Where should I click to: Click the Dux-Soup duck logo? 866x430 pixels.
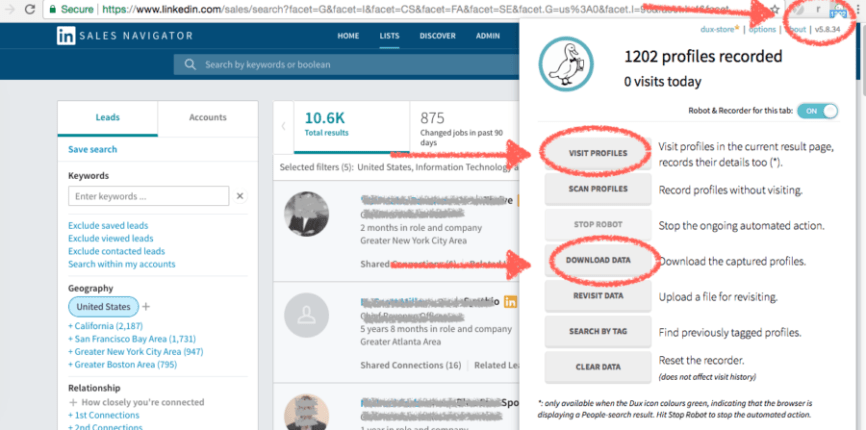566,68
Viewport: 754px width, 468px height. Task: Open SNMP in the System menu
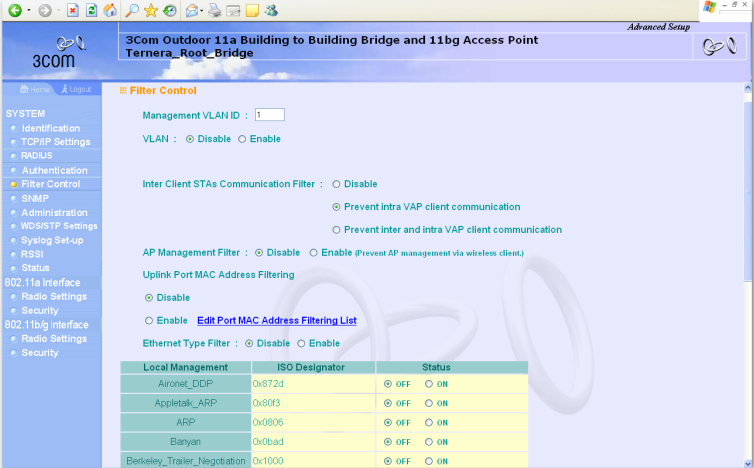[35, 198]
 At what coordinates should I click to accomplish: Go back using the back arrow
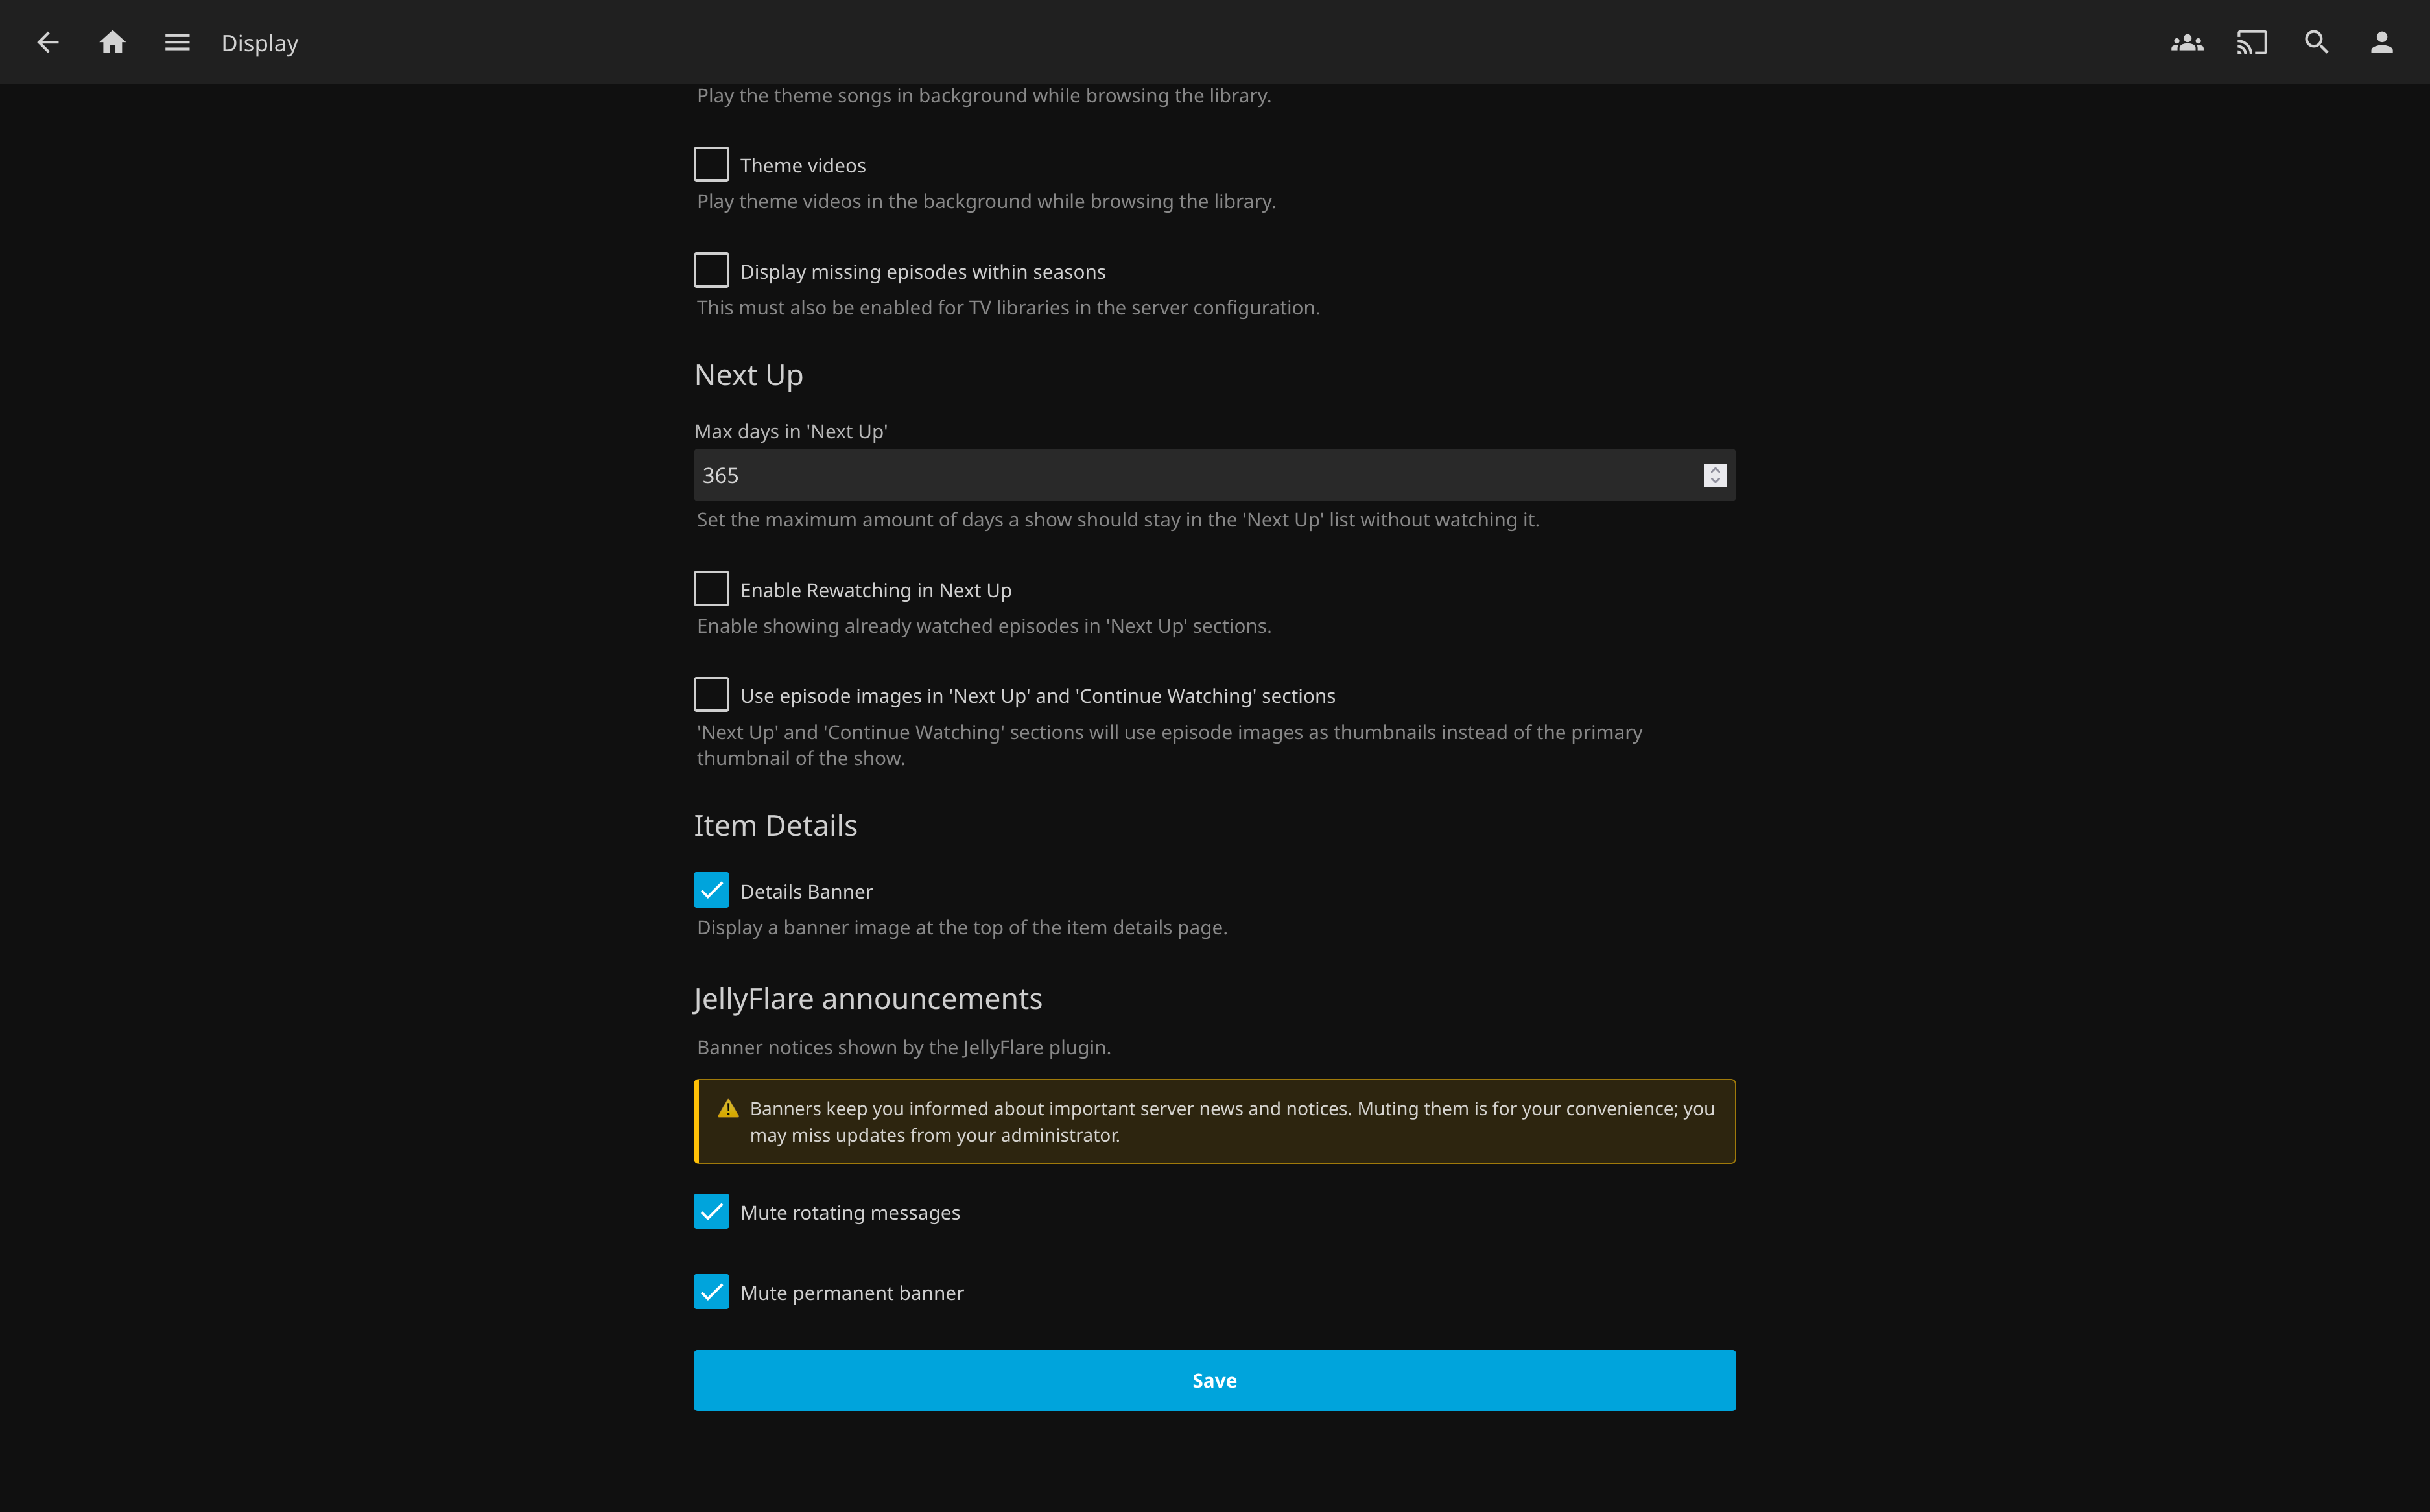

EXERCISE AIM:
All entries need repeating exactly, but without the pictures.

ANSWER:
Where should I click to: Click the Dux-Soup duck logo? 866x430 pixels.
566,68
Viewport: 754px width, 468px height. Task: Open SNMP in the System menu
[35, 198]
 At what coordinates should I click to accomplish: Go back using the back arrow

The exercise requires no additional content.